§ Task brief:
Take the entries below and reproduce them word for word.
::::::::
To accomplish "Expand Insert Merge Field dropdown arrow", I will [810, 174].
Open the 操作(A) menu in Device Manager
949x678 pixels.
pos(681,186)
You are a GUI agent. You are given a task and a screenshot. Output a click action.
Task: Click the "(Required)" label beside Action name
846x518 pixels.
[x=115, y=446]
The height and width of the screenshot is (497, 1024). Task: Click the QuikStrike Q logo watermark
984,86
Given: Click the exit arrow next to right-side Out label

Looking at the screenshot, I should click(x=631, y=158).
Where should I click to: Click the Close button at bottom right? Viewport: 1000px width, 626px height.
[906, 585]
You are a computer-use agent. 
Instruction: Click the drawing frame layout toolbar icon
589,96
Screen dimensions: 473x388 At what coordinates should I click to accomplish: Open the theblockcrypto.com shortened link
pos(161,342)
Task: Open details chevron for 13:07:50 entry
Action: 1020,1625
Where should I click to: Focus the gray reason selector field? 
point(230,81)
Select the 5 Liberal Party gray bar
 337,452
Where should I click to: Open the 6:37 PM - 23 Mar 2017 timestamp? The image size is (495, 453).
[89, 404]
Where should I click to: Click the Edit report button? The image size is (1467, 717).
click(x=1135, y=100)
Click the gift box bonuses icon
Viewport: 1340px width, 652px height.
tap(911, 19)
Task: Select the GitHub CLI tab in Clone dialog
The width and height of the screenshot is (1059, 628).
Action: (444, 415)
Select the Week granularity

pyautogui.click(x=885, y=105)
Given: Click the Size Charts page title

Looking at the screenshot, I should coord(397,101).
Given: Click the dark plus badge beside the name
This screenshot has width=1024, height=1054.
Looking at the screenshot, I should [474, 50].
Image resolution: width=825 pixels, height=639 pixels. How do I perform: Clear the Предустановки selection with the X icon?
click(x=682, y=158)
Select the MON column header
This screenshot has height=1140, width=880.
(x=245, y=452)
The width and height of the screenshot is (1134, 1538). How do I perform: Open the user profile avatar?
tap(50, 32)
::::::::
§ Final answer:
To accomplish "Expand Insert Merge Field dropdown arrow", I will [810, 174].
Open the 操作(A) menu in Device Manager
949x678 pixels.
pos(681,186)
You are a GUI agent. You are given a task and a screenshot. Output a click action.
Task: Click the "(Required)" label beside Action name
846x518 pixels.
[x=115, y=446]
The height and width of the screenshot is (497, 1024). Task: Click the QuikStrike Q logo watermark
984,86
Given: Click the exit arrow next to right-side Out label

Looking at the screenshot, I should click(x=631, y=158).
Where should I click to: Click the Close button at bottom right? Viewport: 1000px width, 626px height.
[906, 585]
You are a computer-use agent. 
Instruction: Click the drawing frame layout toolbar icon
589,96
Screen dimensions: 473x388 At what coordinates should I click to accomplish: Open the theblockcrypto.com shortened link
pos(161,342)
Task: Open details chevron for 13:07:50 entry
Action: 1020,1625
Where should I click to: Focus the gray reason selector field? 
point(230,81)
Select the 5 Liberal Party gray bar
 337,452
Where should I click to: Open the 6:37 PM - 23 Mar 2017 timestamp? The image size is (495, 453).
[89, 404]
Where should I click to: Click the Edit report button? The image size is (1467, 717).
click(x=1135, y=100)
Click the gift box bonuses icon
Viewport: 1340px width, 652px height.
tap(911, 19)
Task: Select the GitHub CLI tab in Clone dialog
The width and height of the screenshot is (1059, 628).
Action: (444, 415)
Select the Week granularity

pyautogui.click(x=885, y=105)
Given: Click the Size Charts page title

Looking at the screenshot, I should coord(397,101).
Given: Click the dark plus badge beside the name
This screenshot has width=1024, height=1054.
Looking at the screenshot, I should [474, 50].
Image resolution: width=825 pixels, height=639 pixels. How do I perform: Clear the Предустановки selection with the X icon?
click(x=682, y=158)
Select the MON column header
This screenshot has height=1140, width=880.
(x=245, y=452)
The width and height of the screenshot is (1134, 1538). How do I perform: Open the user profile avatar?
tap(50, 32)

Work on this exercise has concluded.